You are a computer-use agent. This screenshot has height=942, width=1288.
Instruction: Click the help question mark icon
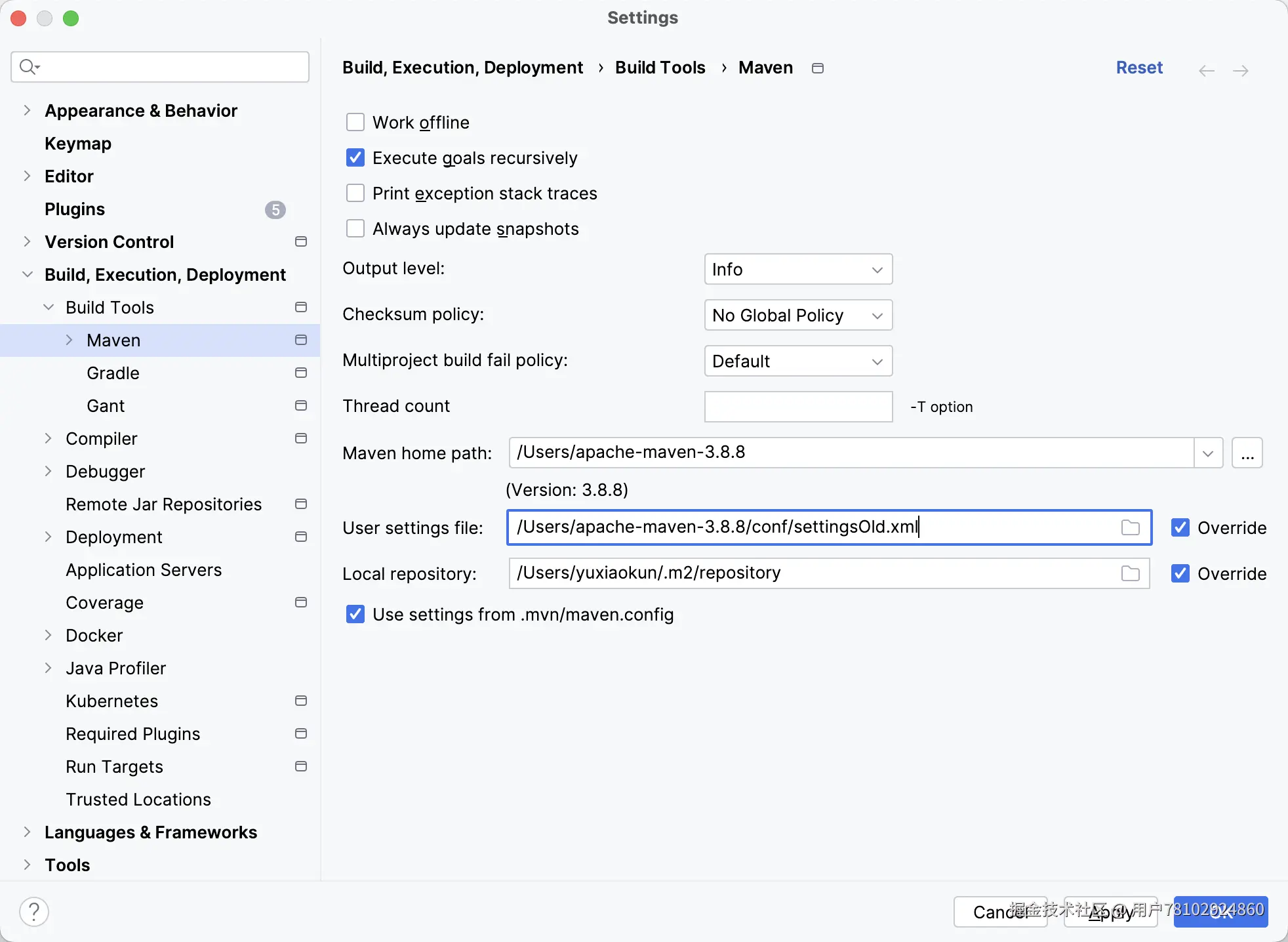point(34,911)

━━━━━━━━━━━━━━━━━━━━

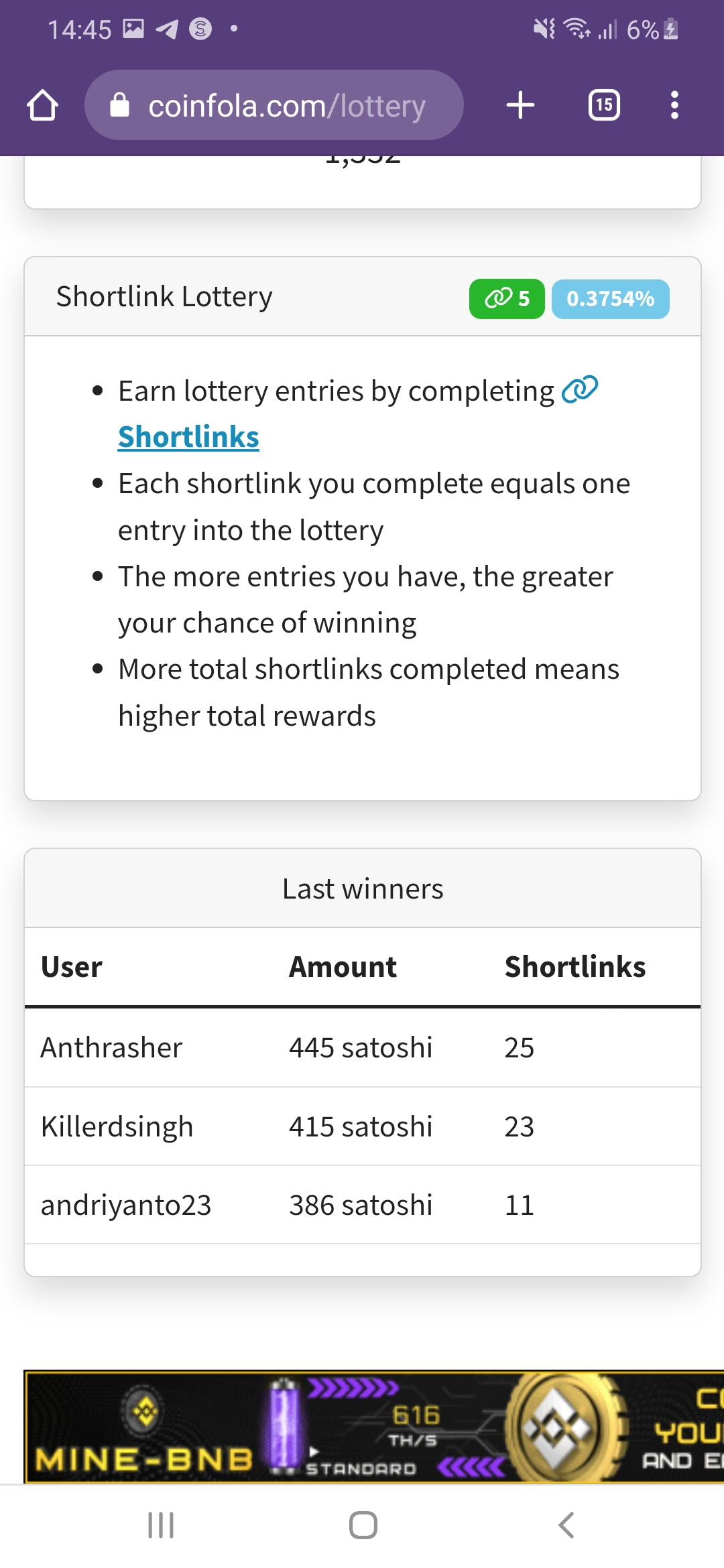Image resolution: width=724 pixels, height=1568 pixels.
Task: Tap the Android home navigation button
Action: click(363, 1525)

━━━━━━━━━━━━━━━━━━━━

▶ **THE PROBLEM**:
Rewrite the items from the line with "You are a computer-use" up to and including the line with "point(34,911)", replacing "icon" with "button" and changing nothing else. Omit the pictures from your answer.

▶ **FULL ANSWER**:
You are a computer-use agent. This screenshot has height=942, width=1288.
Instruction: Click the help question mark button
point(34,911)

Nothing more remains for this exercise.